Paulo Abrantes - Filosofia

História e Filosofia da ciência

Sou graduado em física (1970-73) e cheguei à filosofia por me ter deixado seduzir, quando ainda jovem, por questões conceituais naquela área. Um pouco mais tarde, somou-se a isso uma preocupação com o modo como as ciências são ensinadas.

Nos anos em que lecionei física no ensino médio, comecei a alimentar a ideia de que se deveria tentar explicitar, comparar e criticar as diversas imagens de ciência[1] veiculadas, em geral de forma sub-reptícia, pelos manuais, e que condicionam os objetivos e os métodos de ensino empregados pelos professores[2]. Isso antecedeu, em vários anos, a minha leitura de T. Kuhn que, como se sabe, manifesta uma preocupação análoga na ‘Introdução’ do seu livro A estrutura das revoluções científicas. Achava eu que o emprego, no ensino de ciências, de estudos de caso em história da ciência, ou mesmo de discussões em filosofia da ciência, poderia contribuir para uma crítica de tais imagens. 

Com esse espírito elaborei, em 1975, um projeto de pesquisa visando a utilizar a história e a filosofia da ciência no ensino de ciências (particularmente, no ensino da teoria da relatividade restrita) com o qual ganhei uma bolsa do governo francês. À época, eu era professor de física no ensino médio, em uma escola pública da periferia de Brasília, na então chamada Fundação Educacional do Distrito Federal.

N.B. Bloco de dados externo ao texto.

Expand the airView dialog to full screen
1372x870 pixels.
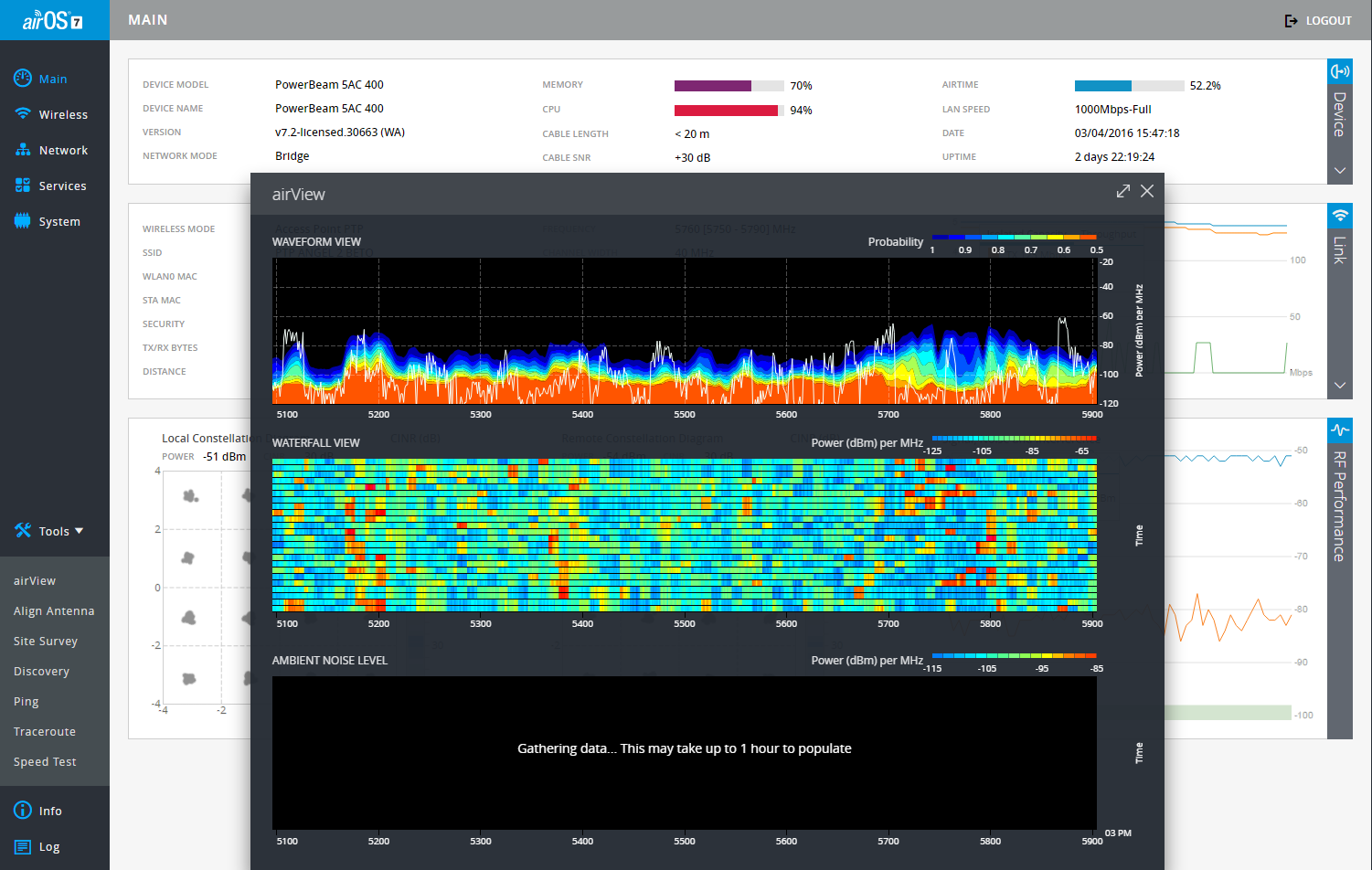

Na França, fiz um mestrado (maîtrise) com o Prof. Jacques Merleau-Ponty, então no Departamento de Filosofia da Universidade de Paris X (Nanterre), que havia recomendado o meu projeto para a concessão da bolsa. O Prof. Jacques Merleau-Ponty, falecido em 2002, era conhecido por seus trabalhos em história da cosmologia e em epistemologia. Embora em um dos capítulos da minha dissertação, defendida em 1978, faça propostas concretas para o ensino da teoria da relatividade restrita, dedico grande parte dela a uma discussão da filosofia da ciência de Popper, e ao confronto desta filosofia com o historicismo kuhniano. Também analiso, na dissertação, como os trabalhos de Feyerabend e de Lakatos, entre outros, refletem e desenvolvem os pontos principais do embate entre Popper e Kuhn.

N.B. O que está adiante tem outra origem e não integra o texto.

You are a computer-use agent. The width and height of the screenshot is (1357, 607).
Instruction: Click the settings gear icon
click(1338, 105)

Lakatos viria a exercer uma grande, e duradoura, influência sobre as minhas escolhas e orientações de pesquisa: a sua ‘metodologia de programas de pesquisa científica’ pareceu-me um avanço com respeito às metodologias falseacionistas articuladas anteriormente. Admirei, também, a sofisticação das suas análises sobre as relações entre história e filosofia da ciência, embora pressuponham um racionalismo exacerbado em detrimento dos caminhos efetivos do trabalho científico, o que veio a me incomodar posteriormente.

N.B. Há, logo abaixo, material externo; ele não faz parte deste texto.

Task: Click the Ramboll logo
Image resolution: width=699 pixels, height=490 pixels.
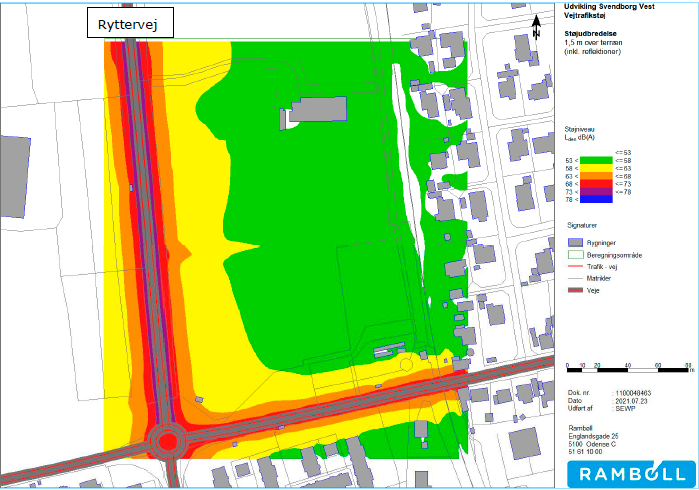Action: [x=625, y=471]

A noção lakatosiana de ‘programa de pesquisa científica’ é, sem dúvida, uma grande contribuição para melhor compreendermos o trabalho científico; mas não é aceitável ver o trabalho do historiador da ciência como o de propor uma reconstrução racional do passado, relegando para um segundo plano, como meras anomalias, os supostos desvios cometidos pelo cientista com respeito aos padrões de racionalidade estipulados pelo filósofo. L. Laudan tem uma concepção mais adequada, no meu entendimento, do objeto da pesquisa historiográfica, ao menos para um historiador que seja sensível à dimensão filosófica da atividade científica, como indicarei adiante.  

A primeira palestra que dei no Brasil, quando ainda era estudante de pós-graduação, foi em 1978 no Departamento de Filosofia da UnB, com o título “História e Filosofia da Ciência em Lakatos”.

Desde essa época, acompanhei de perto as discussões, brevemente aventadas acima, envolvendo a metodologia da pesquisa historiográfica, e interessei-me pela interdependência entre a pesquisa empírica- que é a do historiador da ciência, com seus objetivos tanto descritivos quanto explicativos-, e a perspectiva predominantemente normativa do filósofo da ciência. A minha preocupação com a metodologia do trabalho historiográfico (não somente o que toma a ciência como seu objeto, mas também a própria filosofia) foi muito aguçada nesse período, e se manteve desde então.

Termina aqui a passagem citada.